Папа поцеловал меня в лоб, потом крепко обнял. Вдруг над ухом раздалось подозрительное шмыганье. Вот уж не ожидала от сухого, как столетняя баранка, отца сентиментальности!
— Ты же не собираешься заплакать? — уточнила я. — Потому что я не представляю, как успокаивать плачущего отца. У меня наверху есть нюхательные соли. Не знаю, отбивают ли они желание порыдать в жилетку дочери, но желание их нюхать точно отбивают.
— Ты знаешь, что всегда несешь вздор, когда нервничаешь? — отстранился отец с улыбкой, и все-таки его глаза покраснели от мелодраматических слез.
Когда мы вышли в холл, то тетка была, как на иголках.
— Мне надо забрать из комнаты клатч, — объявила я, поднимаясь по лестнице.
— Поскорее, — сварливо подогнала меня Матильда, почему-то считавшая, что мы всенепременно опоздаем на церемонию, а взбешенный отец вычеркнет из семейной книги меня и впишет Полину. — И возьми перчатки!
Вернувшись в спальню, я сгребла с кровати перчатки, подхватила с туалетного столика клатч с нюхательными солями и прочими мелочами, чтобы при случае откачивать впечатлительных дам, но вдруг краем глаза заметила, что от «Сердца Абриса» исходило свечение. Символы пульсировали, то загораясь ярким светом, то затухая. Стрелки вертелись в одном направлении. Взяла артефакт в руки, поднесла к глазам, чтобы лучше рассмотреть, какой из знаков не пробудился. Металлический корпус был нагретым.
Неожиданно руны вспыхнули, выплеснув мне в лицо яркий свет.
— Проклятье!
Перед глазами поплыли радужные круги. Проморгавшись, я посмотрела в зеркало — не размазалась ли от выступивших слез тушь — и оцепенела. За моей спиной отражалась вовсе не детская с розовыми стенами, а сумрачная чужая спальня с огромной аккуратно заправленной постелью, и начищенным паркетным полом.

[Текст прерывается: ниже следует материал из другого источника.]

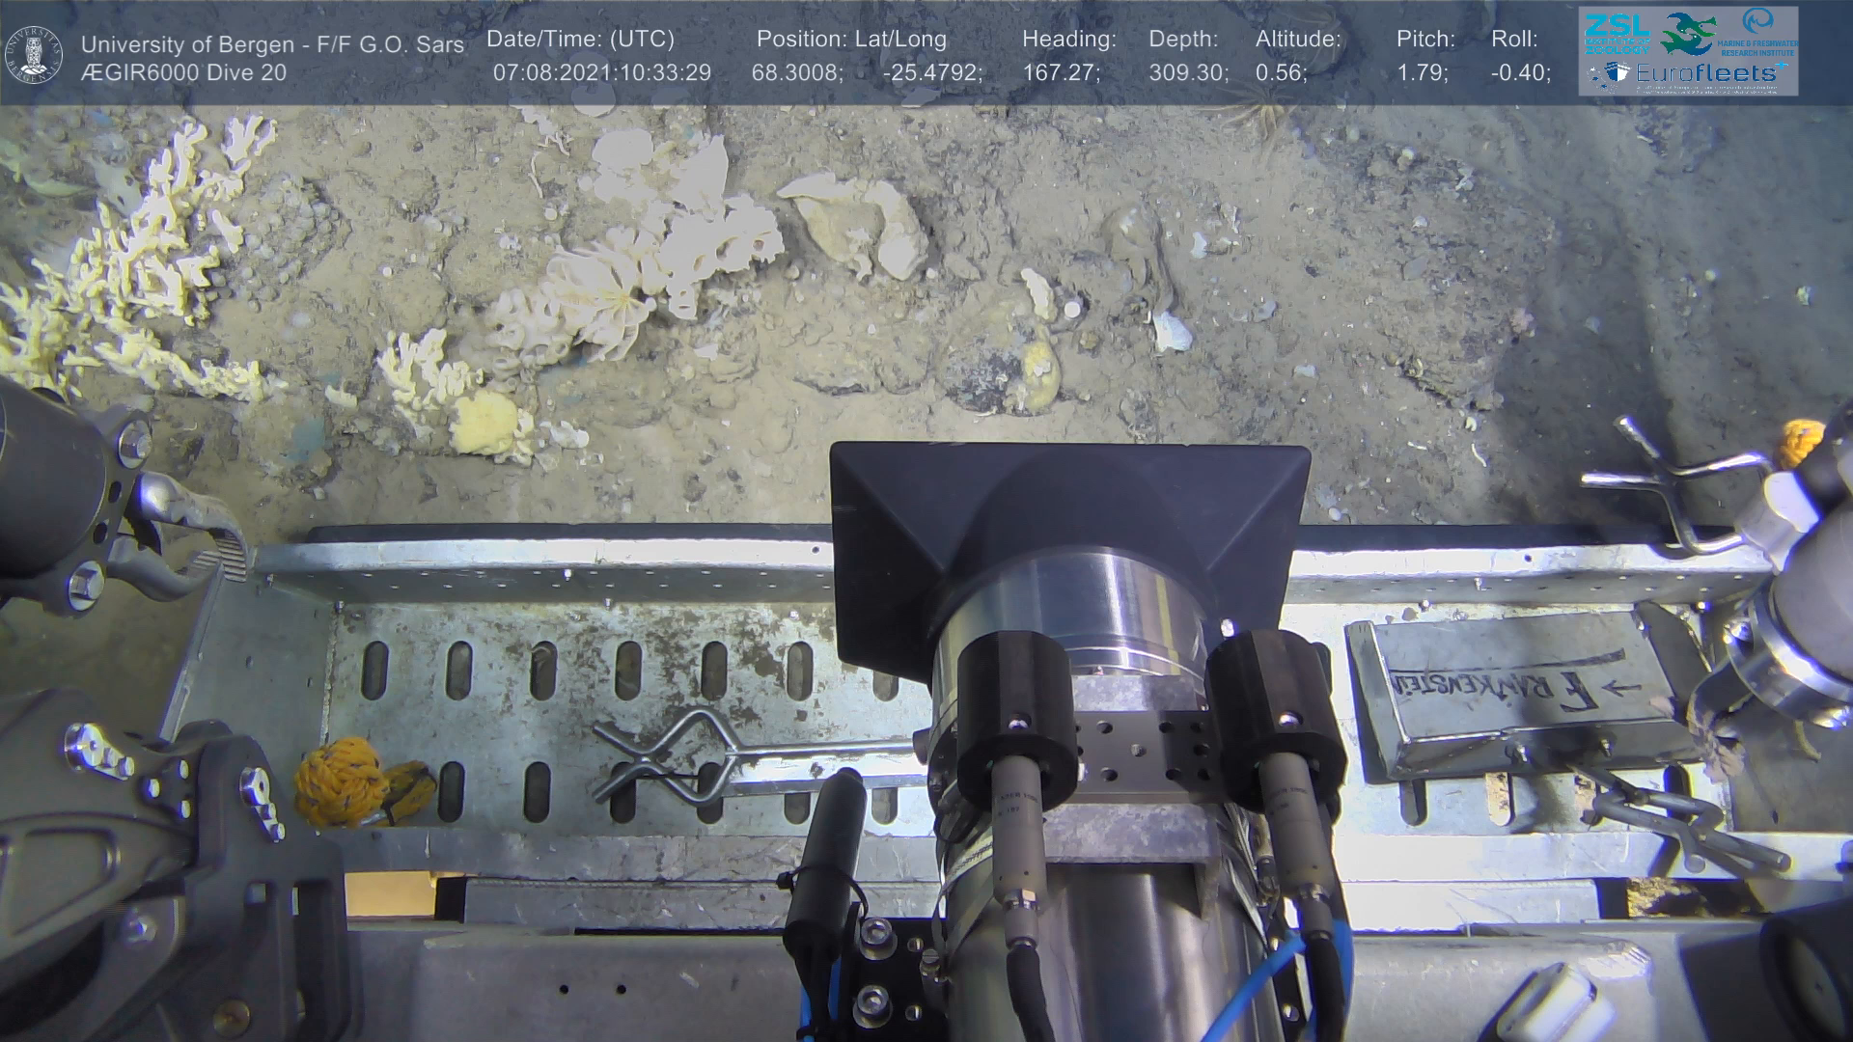Click the Eurofleets+ wordmark

pos(1706,73)
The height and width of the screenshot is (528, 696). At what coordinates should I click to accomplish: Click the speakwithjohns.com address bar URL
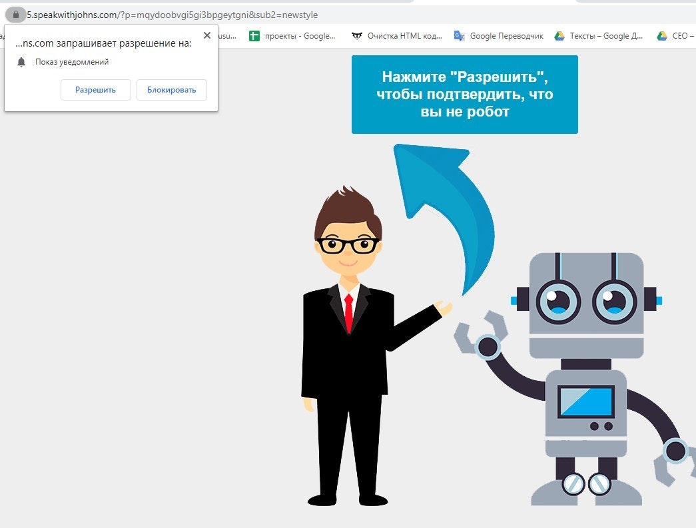[x=173, y=15]
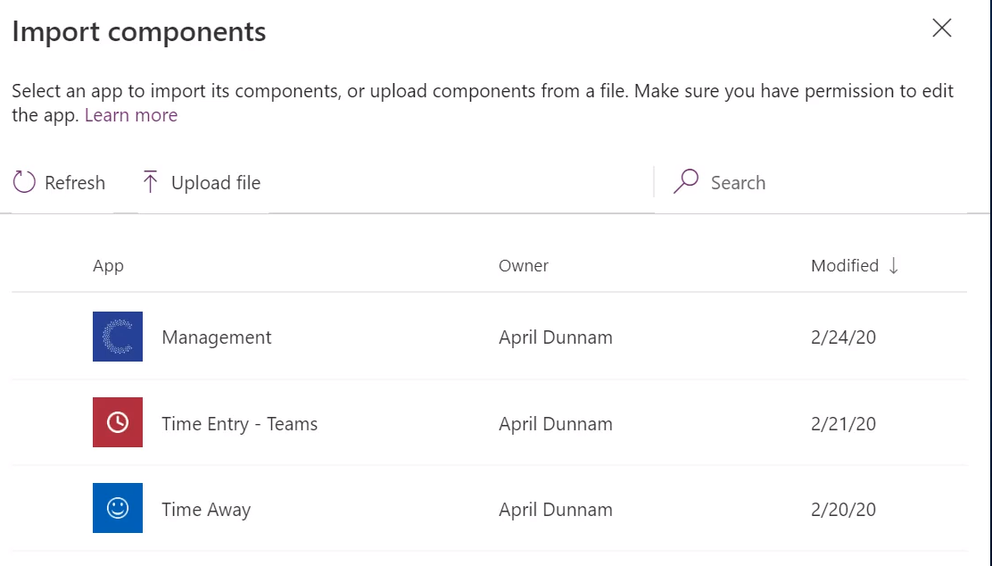This screenshot has height=566, width=992.
Task: Choose the Time Away app name
Action: 206,510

— Светлые духи! Валерия, куда ты провалилась?! — закричала снизу Матильда и закашлялась. — Кеб ждет!
Я заставила себя повернуться. Как в страшном, мучительном сне, приобретшая неожиданную глубину комната была разделена на две части невидимой линией. С моей стороны жаркое теветское солнце рисовало на полу мозаичную тень от окна, а на другой половине — в окно хлестал дождь.